There is no harm in pursuing this possibility, whereas pursuing it off treatment is of the polar opposite in that it absolutely does do you harm as you remain symptomatic and continue to have low testosterone. Treating the low testosterone can also do no harm to the investigation that there is no harm in pursuing.
Other points;
If you think that this is the final one possibility in terms of possible causes for your symptoms then I can tell you that you are totally wrong and that there may also be the potential that your situation was caused by something else and always the possibility for further investigations. I know this full well from years and years of experience. I can also tell you than your genetic test will not rule out a potential genetic cause for either hemochromatosis.
You are in a VERY grey area of medicine. This is as much a black art as it is a science such is the level of what is not known.
You can try and rule out conditions to differing levels, you can rule out blatant causes and you can choose to treat the symptoms and the condition(s) that are found and see if that gets you well. Ultimately all potential causes become redundant if your treatment works and you feel well again and they can confirm that nothing major is going to cause you harm. Even a chromatosis gene becomes of less relevance than actual blatant iron overlaod……hemochromatosis remember does not harm you, rather it is the iron storage that does.
This is all talk though….
You should take the medicine prescribed, waiting like I said serves no purpose whatsoever.
Mmm
Be glad to hear how you get on with the treatment. Whether it works or not, it is a step in the right direction in the sense that it might work and it is something that is tried and in that respect different from doing nothing, which of course has not worked out (more is the pity).
What was your estradiol level the last time it was checked?
Just thinking about the implications of the up coming treatment and what you might expect.
P.S
If I sould a bit cantankerous I apologise, I am just keen for you to be well or at least have the chance of being so by treating your hypogonadism.
If the tamoxifen does not work, please do not assume that this means that other treatments will not work, sometimes it can be a long winded case of trial and error.

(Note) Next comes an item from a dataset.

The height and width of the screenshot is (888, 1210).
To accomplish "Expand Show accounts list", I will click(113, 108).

Good point. It is irrational, I suppose, and a product maybe of me just wanting to navigate this as conservatively as possible. I will start taking the tamoxifen very, very soon.

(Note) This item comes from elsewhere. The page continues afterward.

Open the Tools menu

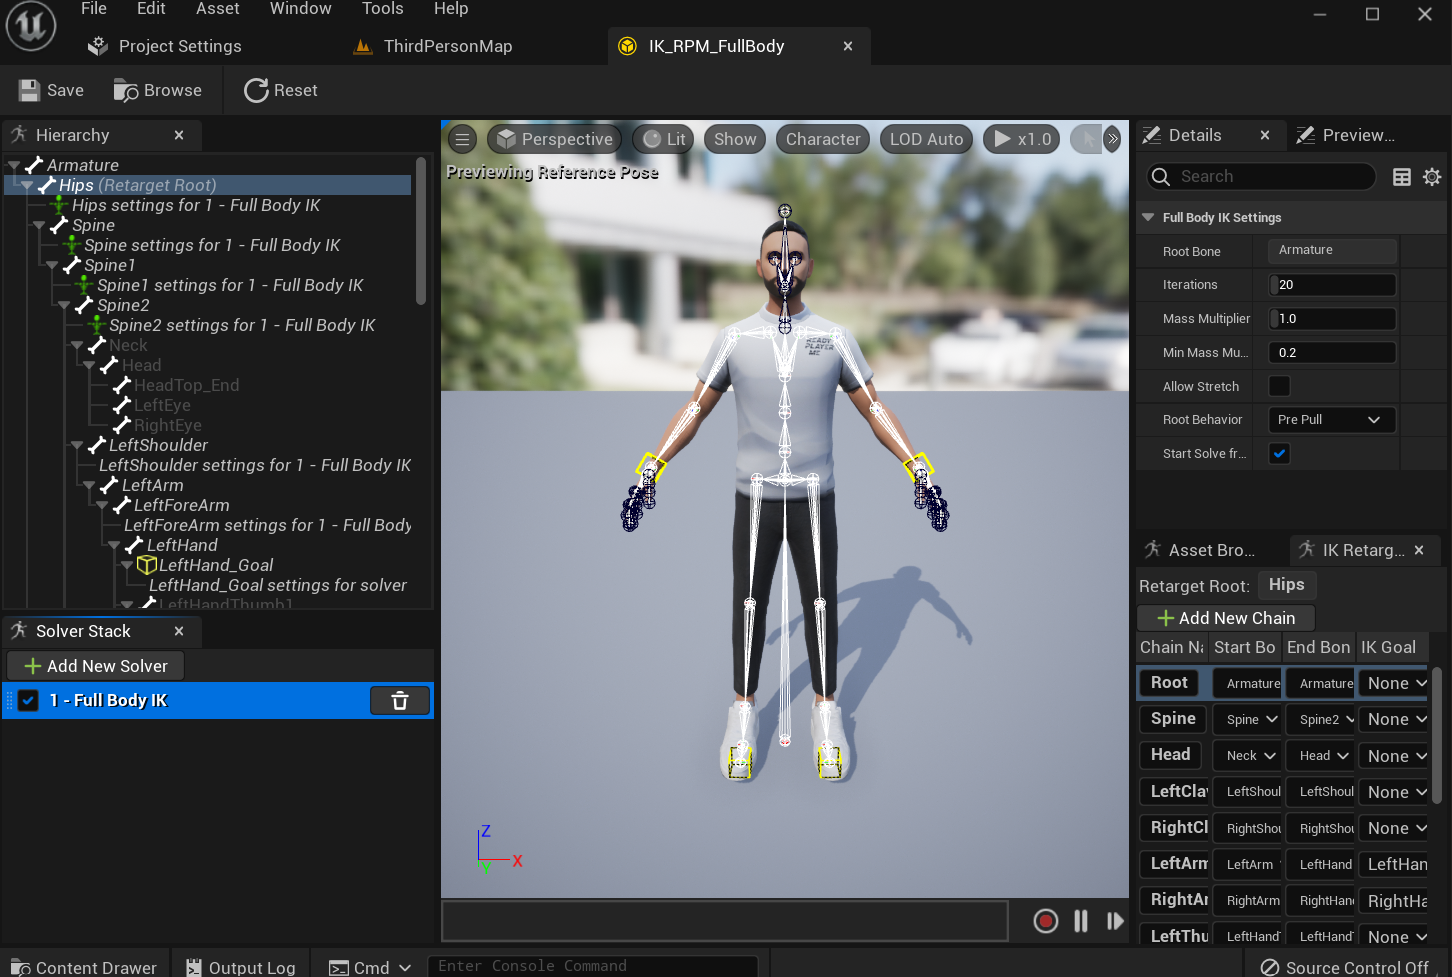(382, 9)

I know that my ferritin is not “high,” but I do not know that it is “low” per se, either. In either case I should get my labs in the mail tomorrow, and I’ll post them.
This is, in fact, an overnight fasting number. Not that I was aware of this, but I was getting glucose tested at the same time, so I did end up fasting.
I realize that your case is rather complicated, probably well beyond my own understanding of things, but have your high iron levels never then been speculated to be the de facto cause of the hypogonadism?
All I know is that it is “normal” by Dr. Crisler’s standards. I’ll post the bloodwork tomorrow.
Also one question…concerning a possible cause of the hypogonadism. About a year ago, around the same time I was just quitting finasteride, I had all of my mercury amalgams removed. Now, my dentist was very cautious to limit exposure to mercury during the procedure, and I did take chelating agents at the time (though not as much as he recommended). But I wonder now, could this event have had any kind of adverse impact, as far as hypogonadism is concerned? Just curious.
Thanks.
ncbi.nlm.nih.gov/sites/entre … stractPlus
Now this one really hits close to home for me…
Hypo, you’re absolutely right about there literally being a bottomless pit of possible causes to just drive yourself crazy speculating upon. It does get pretty ridiculous.
Anyways, I was always a really intense runner…All through high school and college I trained like a fanatic and even ran a couple of marathons in fact (which absolutely killed me).
So I guess there you go: another possible cause.
Anyways, yeah, I’m starting the SERM today. I have been inspired…I like the tone of this last article.